A couple of Linux top-like programs for network traffic

I have an enduring interest in programs that give you some sort of top-like view of current network traffic, stemming in part from having our NFS fileservers, an active IMAP server, a sometimes quite used web server, all sorts of NFS clients, and so on. In the shiny future where we have Ubuntu 20.04 and 22.04 machines, this interest will probably be significantly met with eBPF based programs. But for now we're still mostly on Ubuntu 18.04 and 18.04 doesn't have good support for eBPF tools, so I have to get by with some old Linux standbys that work through more traditional means.

Iftop displays bandwidth usage grouped by pairs of source and destination hosts (at least by default). The display is a bit confusing and it has a bunch of options, so you (and I) probably want to read the iftop manpage. Iftop will tell you (me) what hosts are using up a lot of bandwidth, but won't identify the processes or users involved. This generally means that it's good on an NFS server to see what clients are active or on an NFS client to see quickly what NFS server it's mostly talking to.

Nethogs displays bandwidth per process, or by TCP connection if it can't identify a process that's responsible for it (so on our NFS clients, it often shows a bunch of traffic to TCP port 2049 on our fileservers). Nethogs is potentially overwhelming in how much it shows but can be useful to pick out a single IMAP process or scp or whatever that's using up an unusual amount of bandwidth. However, nethogs doesn't show the remote IP, just the process; sometimes it can be easier to find what's responsible with the remote IP, so you want iftop instead.
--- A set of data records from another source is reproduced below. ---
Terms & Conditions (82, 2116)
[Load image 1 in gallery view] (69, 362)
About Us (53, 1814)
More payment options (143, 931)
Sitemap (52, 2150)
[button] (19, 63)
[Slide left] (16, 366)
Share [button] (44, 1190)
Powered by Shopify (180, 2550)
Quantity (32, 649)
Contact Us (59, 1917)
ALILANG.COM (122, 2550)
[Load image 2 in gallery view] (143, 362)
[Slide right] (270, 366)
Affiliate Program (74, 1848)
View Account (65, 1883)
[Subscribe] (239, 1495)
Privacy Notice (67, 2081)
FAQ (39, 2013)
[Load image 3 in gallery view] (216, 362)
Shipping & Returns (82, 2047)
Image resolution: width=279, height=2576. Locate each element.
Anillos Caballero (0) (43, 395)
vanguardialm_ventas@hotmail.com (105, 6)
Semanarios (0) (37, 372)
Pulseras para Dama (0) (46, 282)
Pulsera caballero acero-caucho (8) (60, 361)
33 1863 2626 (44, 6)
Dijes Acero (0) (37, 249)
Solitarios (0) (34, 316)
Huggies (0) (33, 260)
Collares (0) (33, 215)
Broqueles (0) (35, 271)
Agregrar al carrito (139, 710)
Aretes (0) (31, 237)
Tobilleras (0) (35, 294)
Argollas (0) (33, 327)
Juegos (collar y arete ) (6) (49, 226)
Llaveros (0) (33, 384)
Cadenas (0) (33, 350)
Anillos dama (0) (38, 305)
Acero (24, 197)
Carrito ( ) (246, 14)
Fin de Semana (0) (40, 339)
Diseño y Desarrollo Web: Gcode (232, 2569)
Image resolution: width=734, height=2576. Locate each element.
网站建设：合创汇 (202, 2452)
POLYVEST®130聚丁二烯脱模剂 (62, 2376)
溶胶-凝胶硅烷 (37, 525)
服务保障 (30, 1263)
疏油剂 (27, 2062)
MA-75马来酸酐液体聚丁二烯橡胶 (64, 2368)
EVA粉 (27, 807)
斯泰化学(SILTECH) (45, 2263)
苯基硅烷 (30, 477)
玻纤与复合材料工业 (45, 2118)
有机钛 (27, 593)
Because I keep trying it out in hopes and being disappointed, I will note that iotop doesn't show NFS IO, only local disk IO. For our systems, local disk IO is generally uninteresting (even on the NFS fileservers, a per process view isn't useful). I'll probably have to write a eBPF program that provides a 'top-N' display of user level read and write IO volume in order to get what I really want here.

(I continue to not have written an nfsiotop, or found one. I did just unearth a 2018 experiment in that direction that I tweeted about vaguely at the time but then forgot about since then. I think I'm going to have to poke at it some more.)

PS: What I'm interested in here is real time, fine grained display of this information, especially on a per-process basis. We already have a general metrics system that captures broad network and NFS client information on a more coarse grained basis.